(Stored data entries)
......
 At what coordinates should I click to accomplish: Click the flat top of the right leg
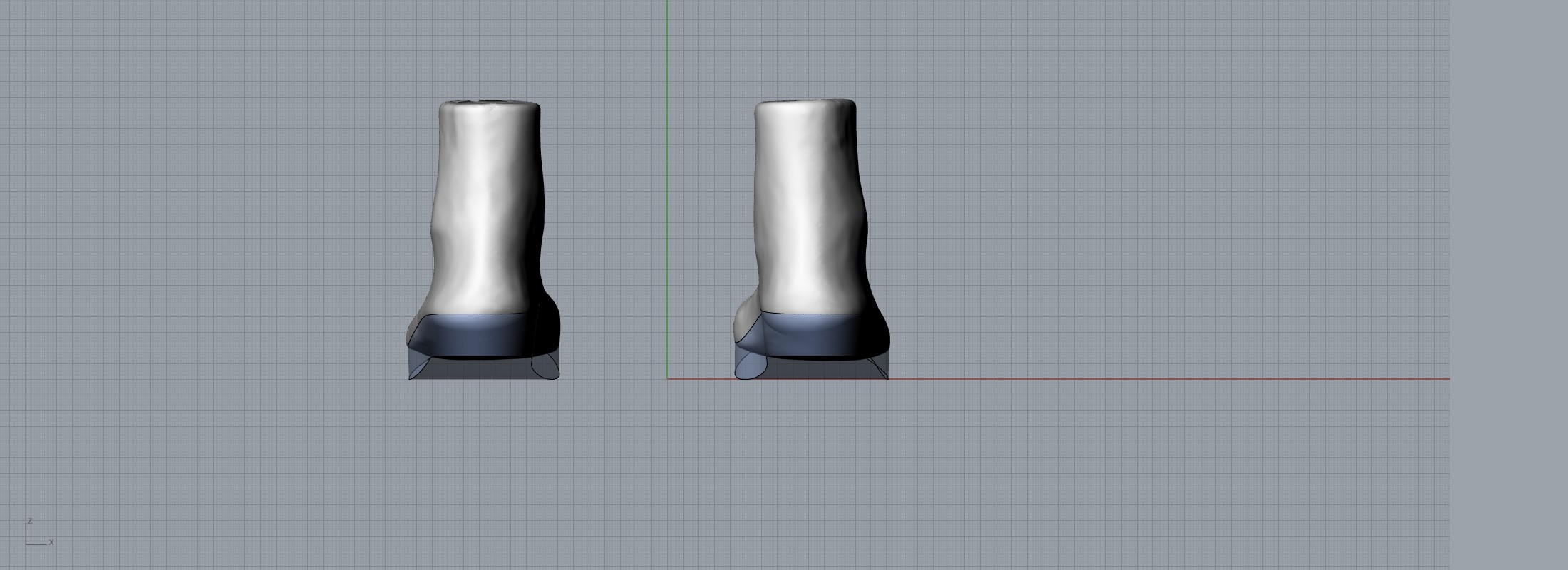point(805,104)
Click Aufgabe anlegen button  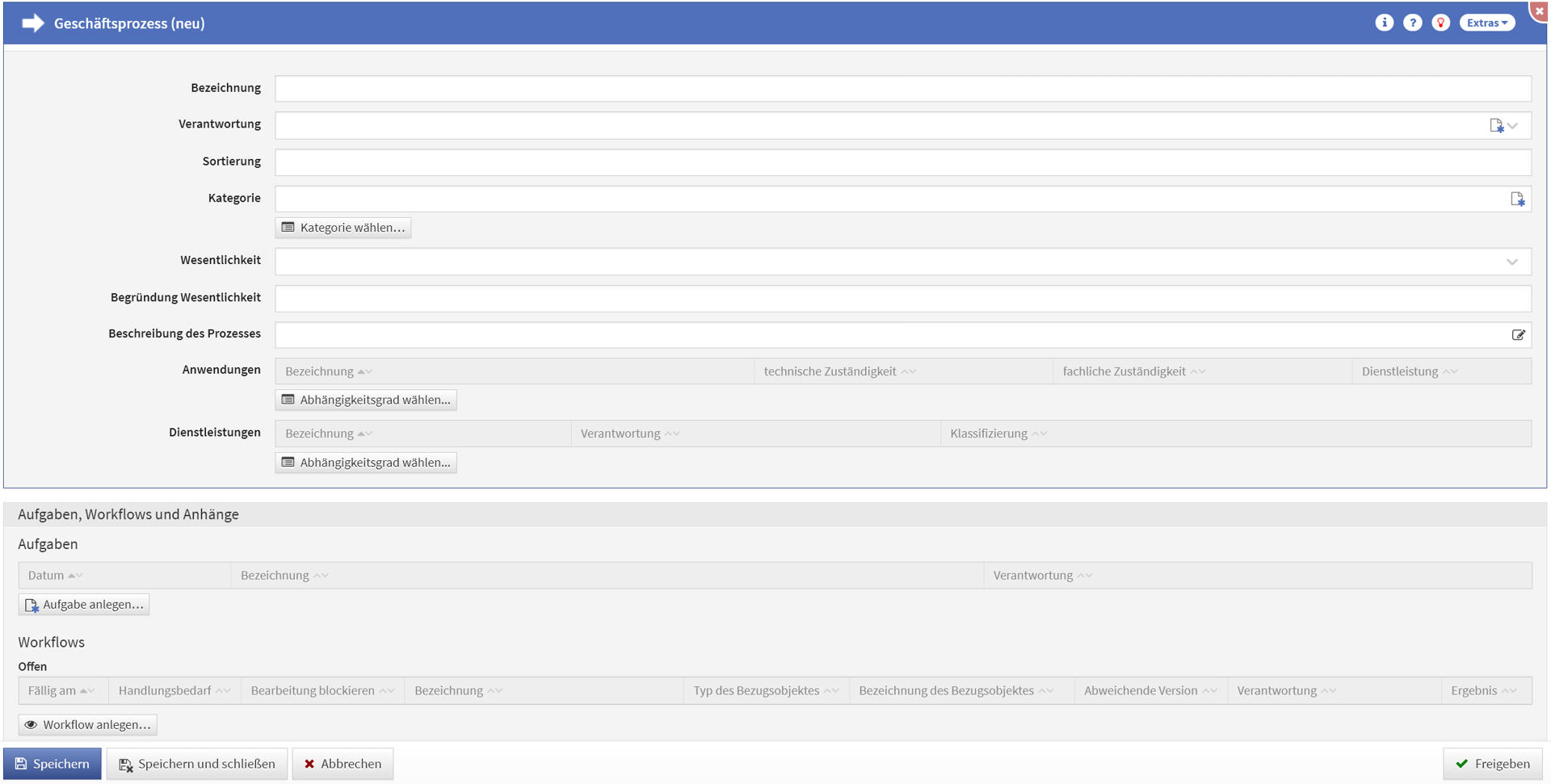click(x=84, y=605)
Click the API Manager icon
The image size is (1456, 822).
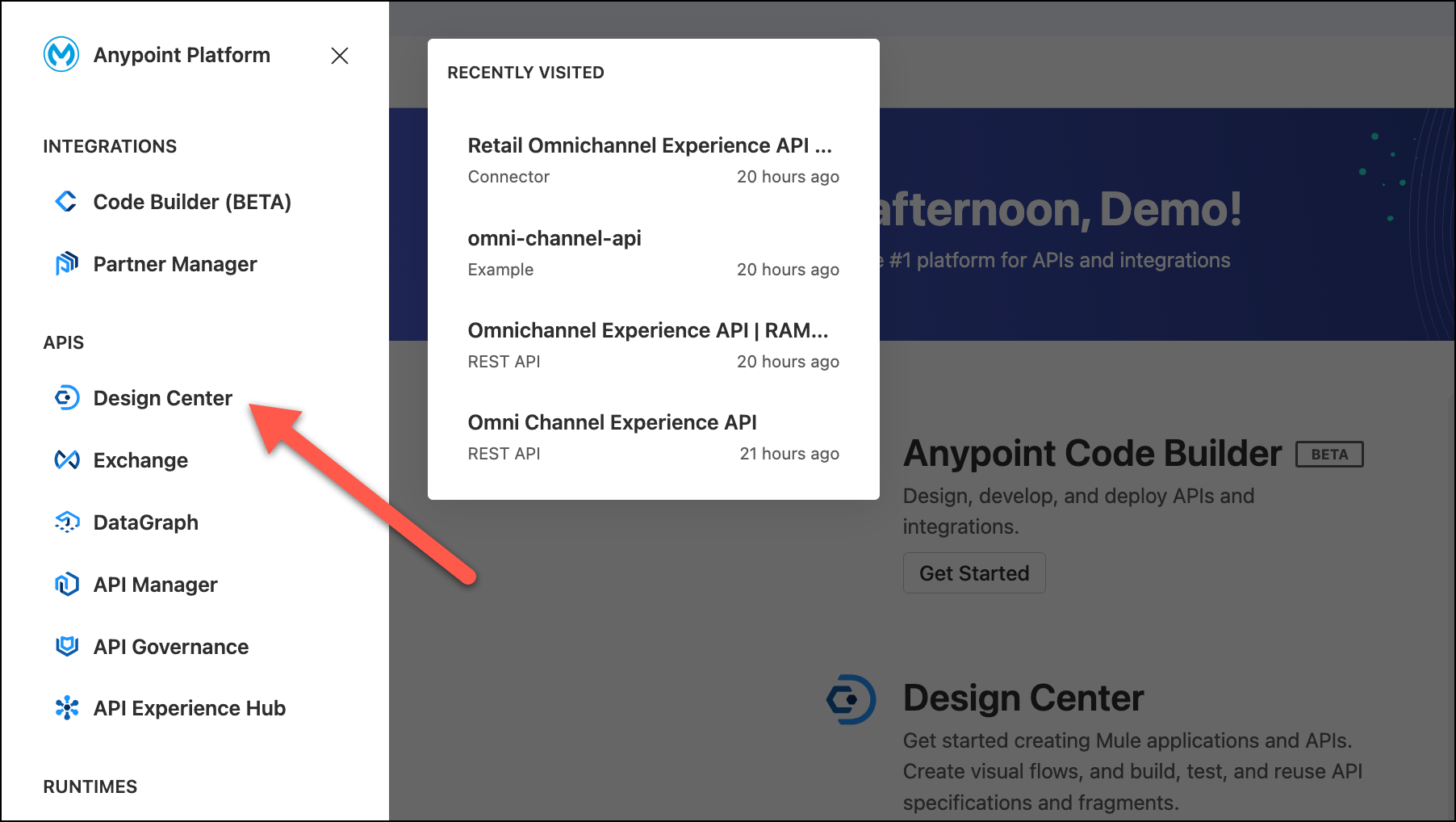pos(66,585)
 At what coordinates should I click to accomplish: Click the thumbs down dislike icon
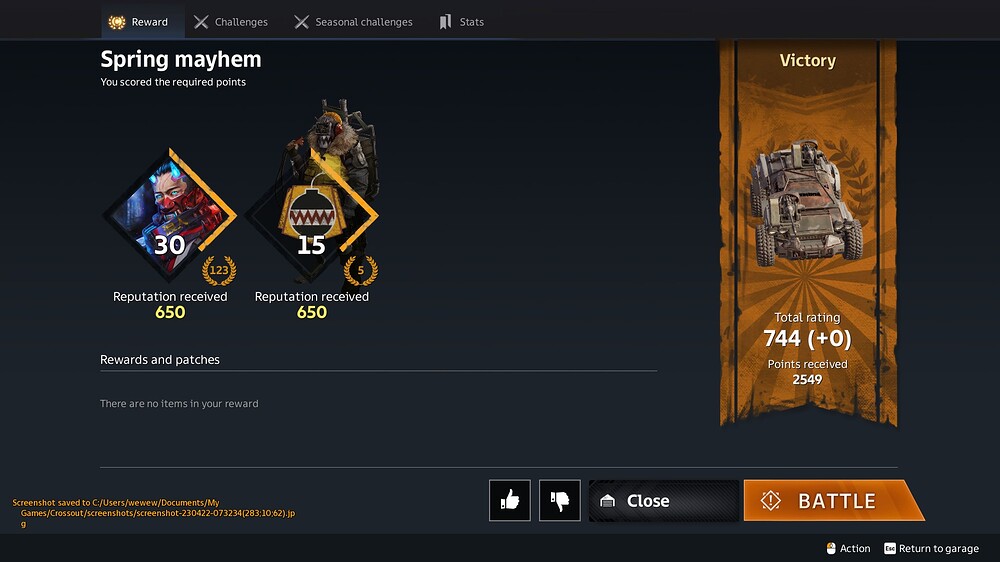coord(559,500)
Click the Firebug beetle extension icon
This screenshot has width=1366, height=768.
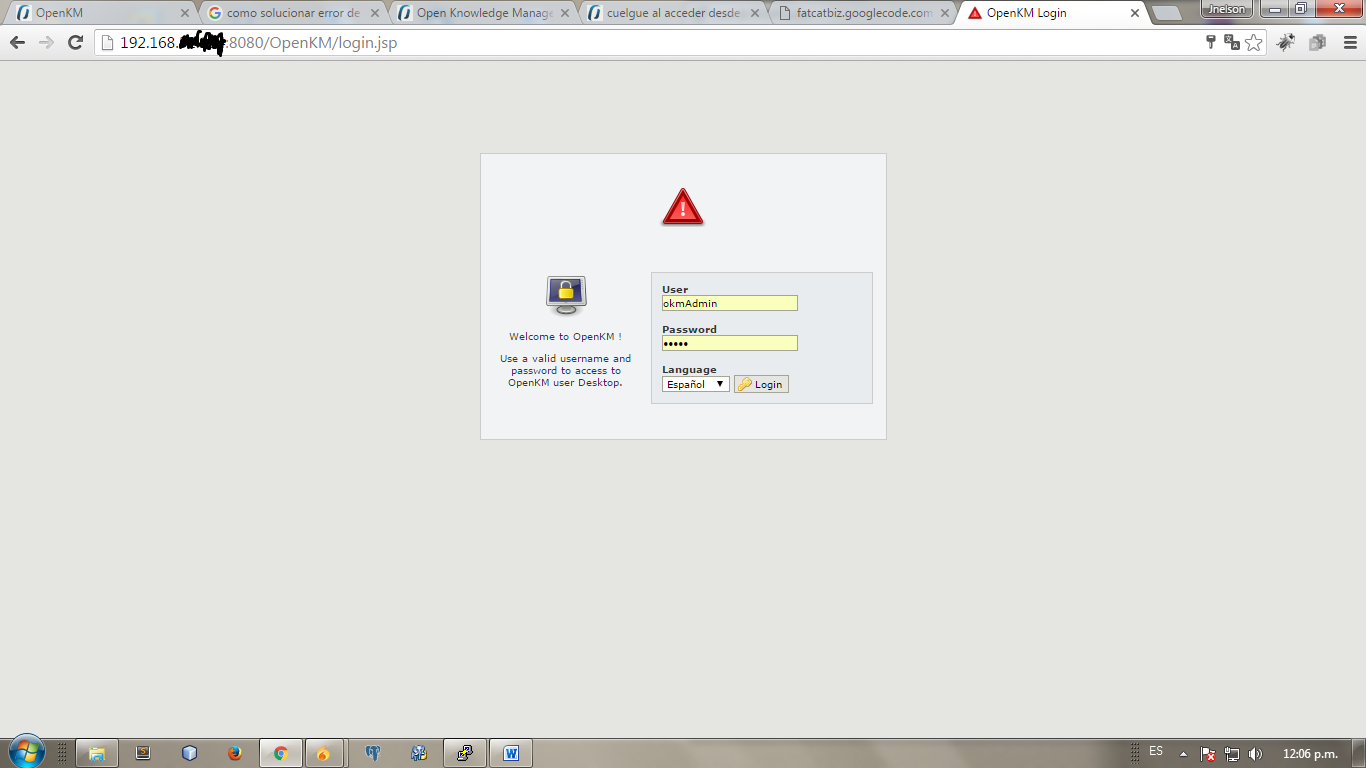pos(1286,42)
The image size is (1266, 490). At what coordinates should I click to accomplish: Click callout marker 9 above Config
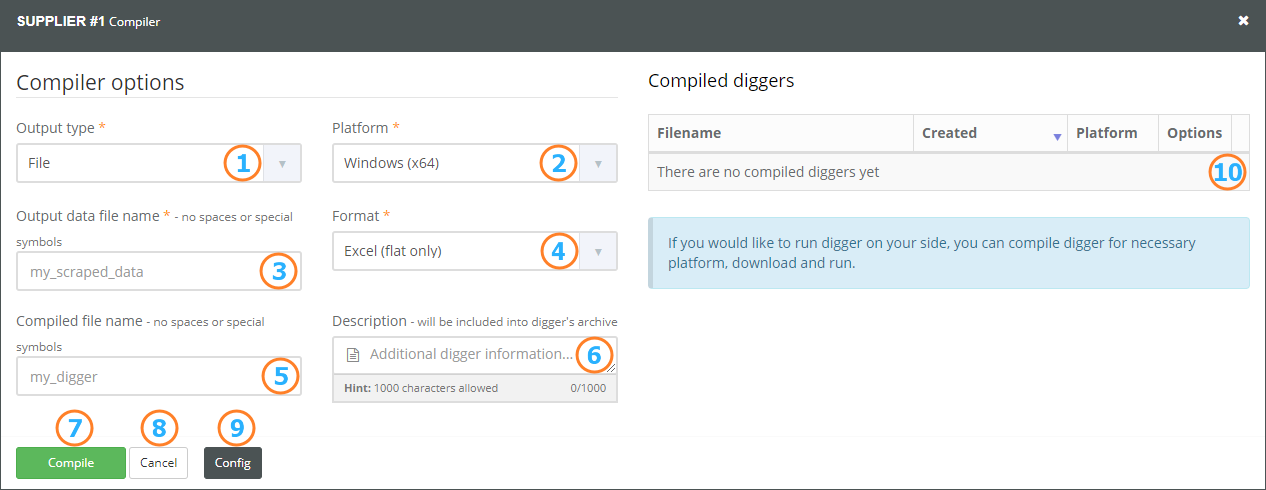coord(236,428)
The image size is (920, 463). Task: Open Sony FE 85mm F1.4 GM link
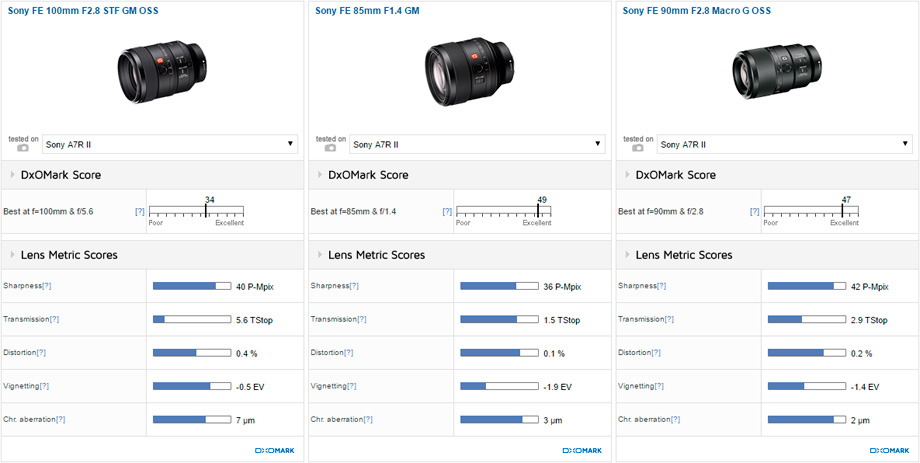[x=367, y=11]
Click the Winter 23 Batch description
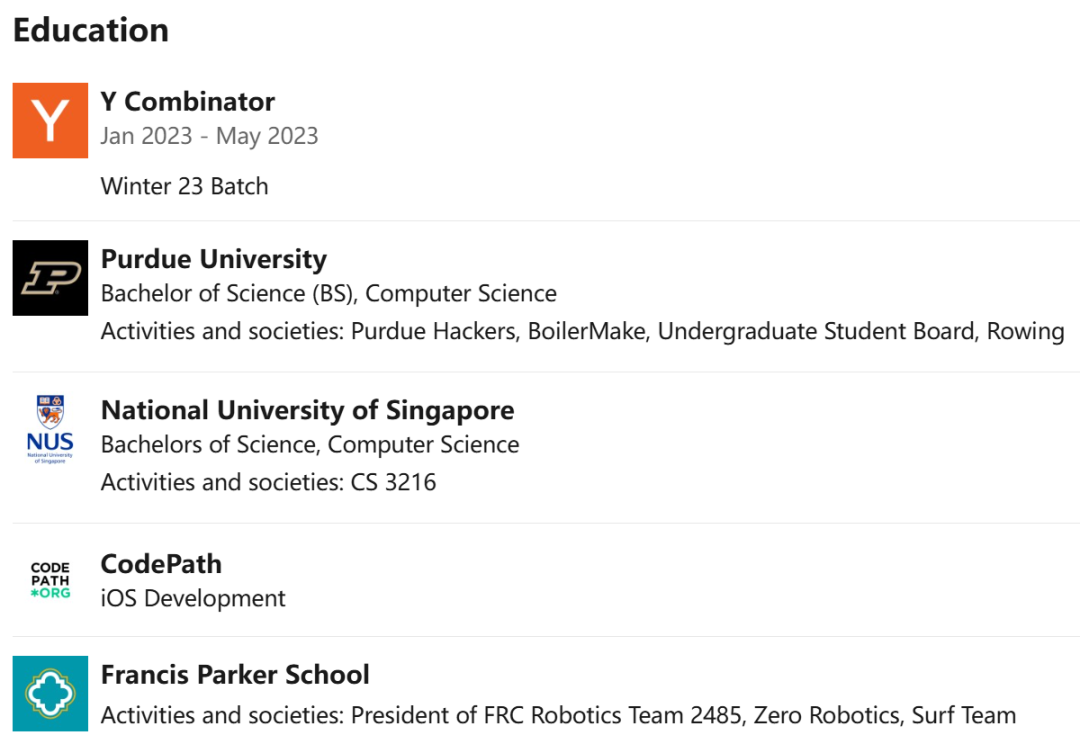Viewport: 1080px width, 753px height. pyautogui.click(x=185, y=186)
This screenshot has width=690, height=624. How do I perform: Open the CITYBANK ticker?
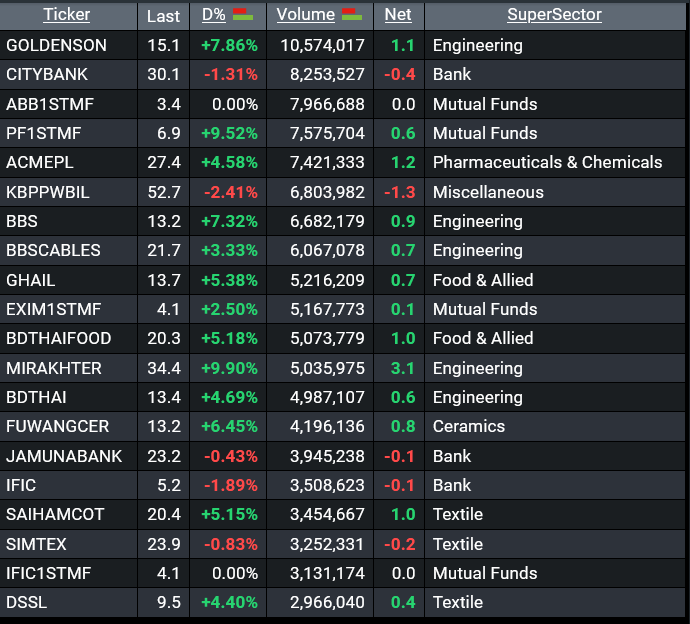(47, 74)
......
* [What to work on] Starting at the line above that contains "Click the API Manager icon", transcribe every line exactly through the line that contains "Click the Firebug beetle extension icon", including that last one, and skip the pictures.

* [Response for this exercise]
Click the API Manager icon
The image size is (1456, 822).
pos(66,585)
 At what coordinates should I click to accomplish: Click the thumbs down dislike icon
coord(559,500)
Click the Firebug beetle extension icon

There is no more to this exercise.